Должен, впрочем сказать, что шансы не увеличились с тех пор, что в нашем доме поселился и распоряжается брат Руфа — Кайсер, оставшийся управдомом, — жуткий, глупый, вечно пьяный мужик из того десятка, которыми была полна жизнь в первые месяцы революции.
Вчера уехал за границу наш единственный, наш сын Кока. Я опасался, что момент разлуки будет очень болезненным, так как мальчик (ему 23 года) никогда надолго от нас не отделялся. И мы жили в самом тесном и сердечном общении. Не помешало этому обычаю и то, что он женился на особе вполне миловидной, не вполне «подошедшей» к дому. Постепенно мы привыкли к ее хорошенькому личику и к тихому (в нашей среде, по крайней мере) нраву. Однако проводы прошли без терзаний и слез, и даже глаза моей божественной Кулечки не увлажнились. Причиной тому было то, что нам слишком хотелось, чтобы Кока поскорее выбрался подышать воздухом Европы, а к тому же у нас надежда там его увидать не далее как через три-четыре месяца (а если верить Добычиной, которая вчера на вокзале шептала, что она нас отправит не позднее 20-го июля, тогда еще раньше). Здесь же за последние дни благодаря осложнениям с квартирной платой, вокруг которой возникла целая тяжба нашего соседа Тырсы, пытавшегося втянуть и Коку, и сериальными арестами, стало уж больно неуютно. Наконец, помешало излиянию чувств еще и то, что слишком много набралось прощающихся. Как здесь, на квартире, так и затем на перроне Балтийского вокзала, так что получилась чрезвычайная суета и суматоха. Благодаря этому трудно было опомниться, как следует «осознать момент».
И в той же суматохе прошли без всякого заметного огорчения проводы моего старшего брата Альбера, отправившегося под присмотром Коки и в сопровождении своего сынка Алика в Париж, вероятно, без шансов вернуться, «влачащего ноги», вероятно от волнения, а, может быть, и от «дубовых» американских сапог, полученных из КУБУ, которые он с детским упрямством пожелал одеть в дорогу. Вдруг на полдороге по перрону он ослабел и не смог двинуться дальше. Пришлось его посадить на стул и так донести до вагона (оказавшегося «жестким»). Итак, в последний, вероятно, раз я слышал вчера днем его милую, веселую и талантливую импровизацию, то самое, что так меня дразнило и возбуждало в детстве, что было каким-то моим музыкальным солнцем, что в эти годы с 1920 знаменовало мне весну, так как с наступлением тепла Альбер решался проникнуть в свою запертую на зиму гостиную, где у него стоит его старый, видавший лучшие годы рояль! И мы не угостили старика перед его отъездом, мы не устроили того обеда с превкусным ризи-бизи, который был ему обещан! Теперь думаю об этом, и мне грустно, совестно, но вчера провожало столько людей (среди прочих знакомых и родственников — оба брата Келлера и вообще весь наш дом), столько раздавалось поцелуев, пожеланий, так все друг друга теребили, у Альбера был, несмотря на его слабость, такой счастливый вид, что у меня же екнуло сердце в решительную минуту третьего звонка…

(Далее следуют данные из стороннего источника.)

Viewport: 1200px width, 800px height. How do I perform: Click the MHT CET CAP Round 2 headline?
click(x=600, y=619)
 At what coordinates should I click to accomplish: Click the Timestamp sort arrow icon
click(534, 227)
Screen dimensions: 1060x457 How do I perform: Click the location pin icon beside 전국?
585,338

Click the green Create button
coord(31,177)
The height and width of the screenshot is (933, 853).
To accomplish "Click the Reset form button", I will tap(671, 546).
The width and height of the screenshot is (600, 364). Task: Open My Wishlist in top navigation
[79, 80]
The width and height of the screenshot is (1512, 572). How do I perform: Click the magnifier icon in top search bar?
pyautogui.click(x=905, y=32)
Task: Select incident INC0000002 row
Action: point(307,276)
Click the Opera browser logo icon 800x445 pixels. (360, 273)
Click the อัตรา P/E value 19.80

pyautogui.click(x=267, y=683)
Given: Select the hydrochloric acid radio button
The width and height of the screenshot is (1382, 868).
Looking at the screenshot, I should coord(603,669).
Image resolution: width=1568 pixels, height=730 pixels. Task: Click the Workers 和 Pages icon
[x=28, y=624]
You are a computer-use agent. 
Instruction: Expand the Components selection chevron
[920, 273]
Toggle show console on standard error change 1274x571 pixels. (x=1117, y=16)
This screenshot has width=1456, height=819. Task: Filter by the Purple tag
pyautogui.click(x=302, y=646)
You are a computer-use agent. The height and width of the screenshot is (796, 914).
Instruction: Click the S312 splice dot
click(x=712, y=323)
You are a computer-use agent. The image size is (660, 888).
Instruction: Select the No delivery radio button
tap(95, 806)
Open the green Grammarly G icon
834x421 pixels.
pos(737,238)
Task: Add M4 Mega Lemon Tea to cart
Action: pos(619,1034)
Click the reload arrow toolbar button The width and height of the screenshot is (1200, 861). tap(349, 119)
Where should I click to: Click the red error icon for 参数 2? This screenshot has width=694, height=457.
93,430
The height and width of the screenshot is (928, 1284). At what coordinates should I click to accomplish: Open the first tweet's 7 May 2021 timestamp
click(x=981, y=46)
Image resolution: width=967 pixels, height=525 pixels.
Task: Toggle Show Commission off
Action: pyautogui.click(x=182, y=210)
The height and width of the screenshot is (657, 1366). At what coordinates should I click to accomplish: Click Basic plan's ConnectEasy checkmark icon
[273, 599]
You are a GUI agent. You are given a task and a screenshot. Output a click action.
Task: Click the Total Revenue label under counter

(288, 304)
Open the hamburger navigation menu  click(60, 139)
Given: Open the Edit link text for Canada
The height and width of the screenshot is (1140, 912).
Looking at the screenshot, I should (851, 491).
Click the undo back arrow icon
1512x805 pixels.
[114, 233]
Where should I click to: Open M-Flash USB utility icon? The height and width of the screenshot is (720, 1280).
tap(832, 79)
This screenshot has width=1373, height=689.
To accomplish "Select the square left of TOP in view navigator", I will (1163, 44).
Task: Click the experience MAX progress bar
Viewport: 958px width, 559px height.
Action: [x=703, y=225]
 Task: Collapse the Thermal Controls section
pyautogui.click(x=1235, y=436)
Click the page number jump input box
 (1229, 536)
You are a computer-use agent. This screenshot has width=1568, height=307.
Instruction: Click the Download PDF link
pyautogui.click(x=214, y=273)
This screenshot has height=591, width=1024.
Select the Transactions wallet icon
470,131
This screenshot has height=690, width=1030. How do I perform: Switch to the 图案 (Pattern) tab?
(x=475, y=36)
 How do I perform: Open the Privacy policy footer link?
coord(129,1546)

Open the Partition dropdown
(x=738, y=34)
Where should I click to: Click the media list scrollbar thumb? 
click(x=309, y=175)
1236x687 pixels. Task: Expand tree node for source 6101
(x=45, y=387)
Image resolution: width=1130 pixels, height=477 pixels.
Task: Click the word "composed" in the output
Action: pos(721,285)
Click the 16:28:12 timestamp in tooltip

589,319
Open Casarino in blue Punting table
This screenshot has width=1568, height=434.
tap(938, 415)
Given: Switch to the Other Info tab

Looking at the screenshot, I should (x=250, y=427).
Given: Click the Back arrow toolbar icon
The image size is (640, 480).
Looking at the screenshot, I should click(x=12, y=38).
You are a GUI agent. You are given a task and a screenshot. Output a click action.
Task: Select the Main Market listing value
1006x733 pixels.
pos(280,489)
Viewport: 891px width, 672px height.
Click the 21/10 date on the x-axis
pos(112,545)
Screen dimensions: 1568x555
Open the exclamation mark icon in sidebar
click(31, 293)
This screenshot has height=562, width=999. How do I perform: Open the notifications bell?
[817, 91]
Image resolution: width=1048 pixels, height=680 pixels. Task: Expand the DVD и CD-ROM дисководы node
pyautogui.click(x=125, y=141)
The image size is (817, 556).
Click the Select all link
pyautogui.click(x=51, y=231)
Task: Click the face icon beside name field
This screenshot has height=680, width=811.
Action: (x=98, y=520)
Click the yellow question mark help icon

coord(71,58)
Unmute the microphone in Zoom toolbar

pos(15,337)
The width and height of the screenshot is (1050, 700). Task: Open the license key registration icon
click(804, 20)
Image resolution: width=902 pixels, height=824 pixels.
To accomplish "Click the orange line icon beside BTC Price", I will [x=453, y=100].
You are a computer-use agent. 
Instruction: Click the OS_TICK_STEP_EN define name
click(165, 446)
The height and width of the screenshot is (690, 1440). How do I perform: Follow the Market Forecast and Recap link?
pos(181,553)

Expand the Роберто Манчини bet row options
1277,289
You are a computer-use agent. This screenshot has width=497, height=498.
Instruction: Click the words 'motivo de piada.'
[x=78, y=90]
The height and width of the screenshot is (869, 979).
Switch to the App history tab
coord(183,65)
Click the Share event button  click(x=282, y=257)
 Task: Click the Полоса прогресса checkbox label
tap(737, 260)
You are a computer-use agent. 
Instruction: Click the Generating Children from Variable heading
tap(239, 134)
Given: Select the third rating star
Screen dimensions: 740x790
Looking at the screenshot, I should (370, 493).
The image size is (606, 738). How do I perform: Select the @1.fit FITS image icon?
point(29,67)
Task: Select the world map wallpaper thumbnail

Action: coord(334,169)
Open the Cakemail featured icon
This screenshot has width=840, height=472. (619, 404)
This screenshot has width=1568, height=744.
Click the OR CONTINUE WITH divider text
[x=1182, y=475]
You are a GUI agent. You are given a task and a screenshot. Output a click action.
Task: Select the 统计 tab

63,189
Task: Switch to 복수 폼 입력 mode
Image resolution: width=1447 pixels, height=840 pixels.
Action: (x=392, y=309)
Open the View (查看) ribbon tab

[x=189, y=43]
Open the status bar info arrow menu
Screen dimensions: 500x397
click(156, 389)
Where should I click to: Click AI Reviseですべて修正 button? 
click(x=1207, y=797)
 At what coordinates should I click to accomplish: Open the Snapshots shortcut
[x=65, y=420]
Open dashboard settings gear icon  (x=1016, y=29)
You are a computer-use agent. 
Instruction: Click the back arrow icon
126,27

129 лет назад наш родной дед тоже бежал от ужасов революционной жизни, но он в то время был полон молодости и сил, тогда как его внук возвращается хилым, дряхлым, абсолютно нищим и лишь сохраняя в душе характерную для нашей семьи черту: бодрость, какую-то органическую неспособность к унынию. Эта же бодрость — есть «безумие», в сильной степени присущее «правнуку», то есть Коке (он от матери еще унаследовал великий дар энергии и легкости и радостности), и вот почему мы с Акицей смотрим на отъезд нашего сына как на его спасение, как на известный шанс спасения. Для нас Кока при его талантах едва ли пропадет, а, может быть, спасет и нас.
Днем состоялось заседание в Большом драматическом театре. Из всех дебатов мы приняли одного Треплева (несмотря на безвкусное его изображение Поприщина. Он все же произвел некоторое впечатление). Протеже Марии Александровны Верховенскую (урожденную Дондукову-Корсакову) провалили. Гиацинтова своим пронзительным голосом окончательно ее от себя отшвырнула. Да и ничего в ней нет ценного.